As it moved over land, Grace weakened to a tropical storm on Thursday morning with 100kmph (65mph) sustained winds. It was moving west across the peninsula at 30kmph (18mph) and was located about 130km (85 miles) west of Tulum.
The storm was forecast to re-emerge over the Gulf of Mexico Thursday night into Friday.
On Thursday morning, the streets of Playa del Carmen north of where Grace made landfall were littered with tree branches. Some power lines hung limply and strong gusts of wind blew a stinging rain.
Quintana Roo Governor Carlos Joaquin said the storm had knocked out power to some 84,000 customers in Cancun and 65,000 in Playa del Carmen, Cozumel, Puerto Aventura and Tulum.
One lane of the highway between Playa del Carmen and Tulum was blocked by a fallen road sign. A filling station was destroyed when a large pavilion blew down, smashing two cars.
The state had opened shelters and evacuated some hotels and residents before the storm’s arrival. Grace missed the popular cruise ship destination Cozumel and came ashore south of Playa del Carmen, where the downtown, usually thumping with music and clubgoers, was eerily desolate on Wednesday night. Authorities had ordered all businesses closed and people inside by 8pm (01:00 GMT, Thursday).
One exception was Axel Felix, a 37-year-old pizza deliveryman making his last drop-off of the night in a rain slicker. “Now I’m going home and I’m not going out until tomorrow,” Felix said. “You’ve got to be careful and stay at home.”
Another was Juan Gonzalez, a 25-year-old student walking his dog. “At home we will be calm with food, waiting to see what happens and with the windows protected,” he said.
With little to stand in its way on the peninsula, Grace was expected to weaken slightly then regain hurricane strength in the Gulf of Mexico before making a second landfall in Mexico later this week.
On Tulum’s main drag, tourists in plastic ponchos splashed through puddles as the wind picked up. On the beachside, the surf grew and beachgoers took shelter from the blowing sand. Armed soldiers and sailors patrolled Tulum’s streets in trucks, and businesses taped and boarded up windows as lines formed at grocery stores with families stocking up on essentials.

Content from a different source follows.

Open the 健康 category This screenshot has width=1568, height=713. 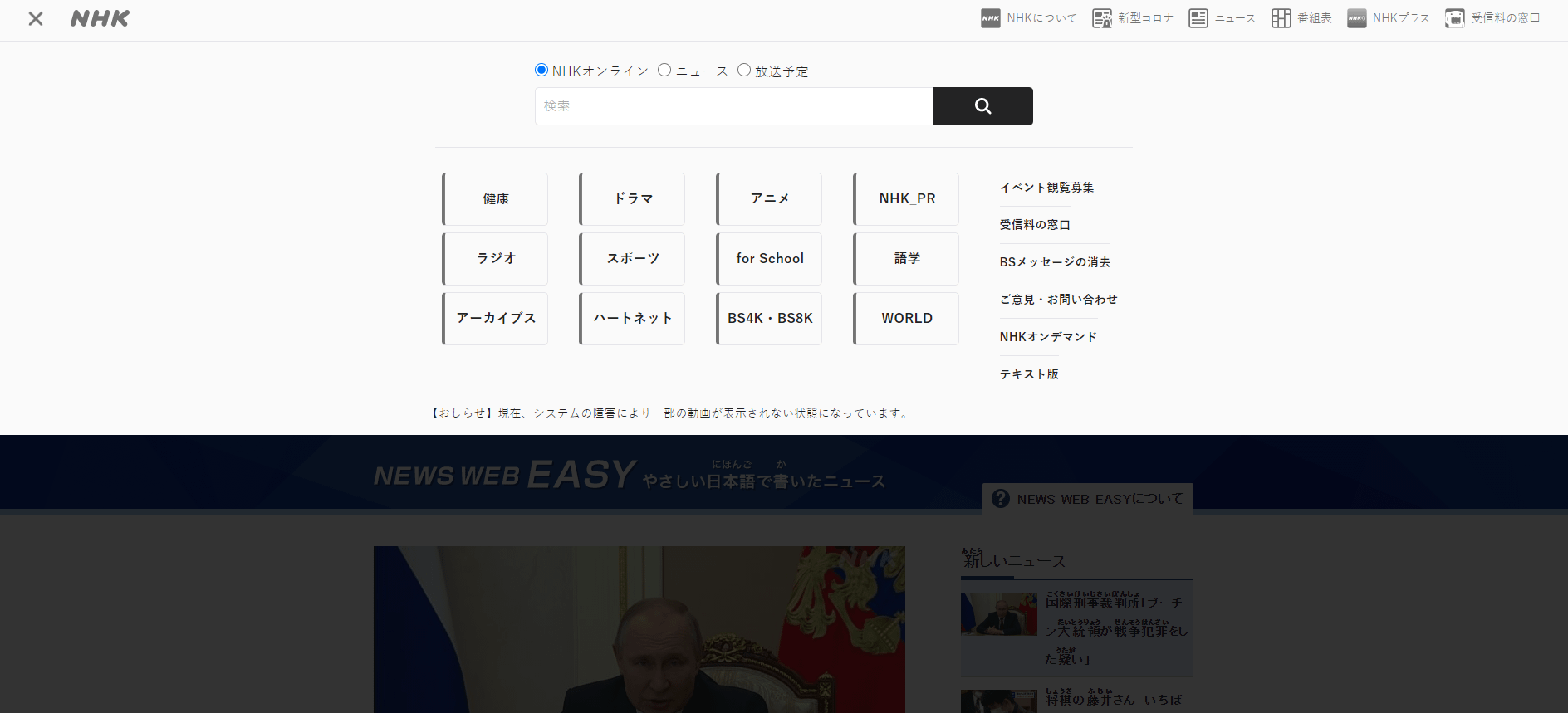(x=495, y=199)
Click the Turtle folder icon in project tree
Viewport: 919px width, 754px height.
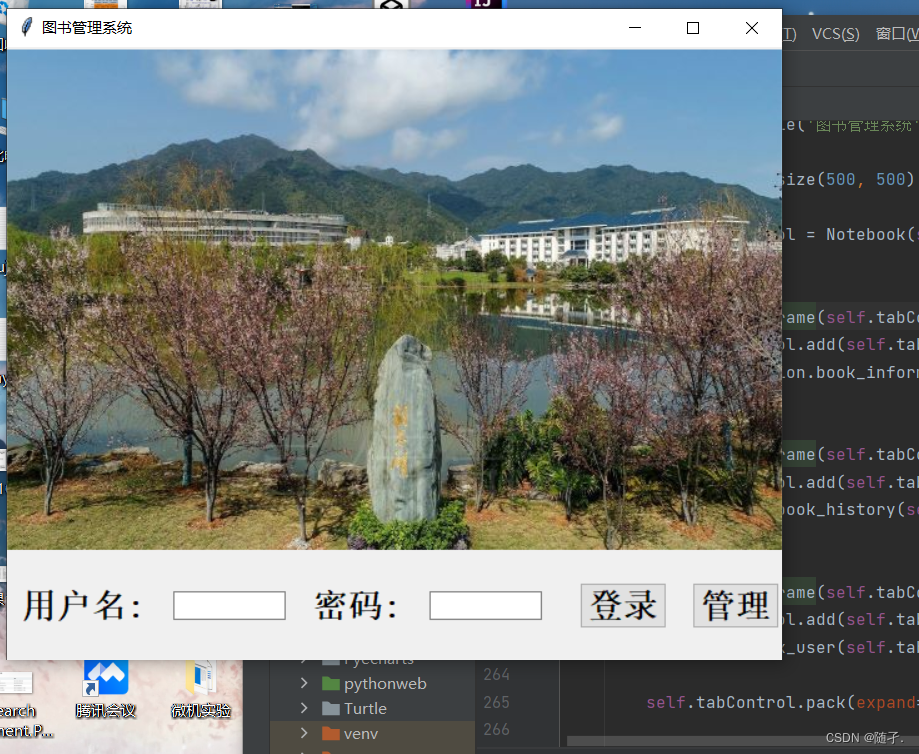pyautogui.click(x=332, y=707)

“We’re taking precautions, buying milk, sugar, water and cookies because we don’t know how long we’ll be shut in,” said 21-year-old homemaker Adamaris Garcia, standing in a line of dozens of people at a small store.

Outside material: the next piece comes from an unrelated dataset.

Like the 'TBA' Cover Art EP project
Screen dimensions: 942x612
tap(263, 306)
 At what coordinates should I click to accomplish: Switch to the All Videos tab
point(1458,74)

Meanwhile, some tourists fretted over a lost day at the beach while others prepared for their first hurricane experience.
Johanna Geys, of Munich, Germany, was having a beer in Tulum on Wednesday afternoon. It was her first time in Mexico and Grace would be her first hurricane.
“We don’t know how it is [in hurricanes],” said Geys, a 28-year-old waitress. People have been telling her it would not be bad.
Leaving a store with some supplies, 25-year-old California law student Sarah Lynch said she was not too worried.
“We have extra water. We prepared for the hurricane and we’re just going to roll with the storm and see what happens,” Lynch said. “It’s a little scary because it’s unknown, but besides that we’re OK. We made it through COVID.”
State authorities said as of last week, the region was hosting about 130,000 tourists and hotels were more than half full despite the pandemic.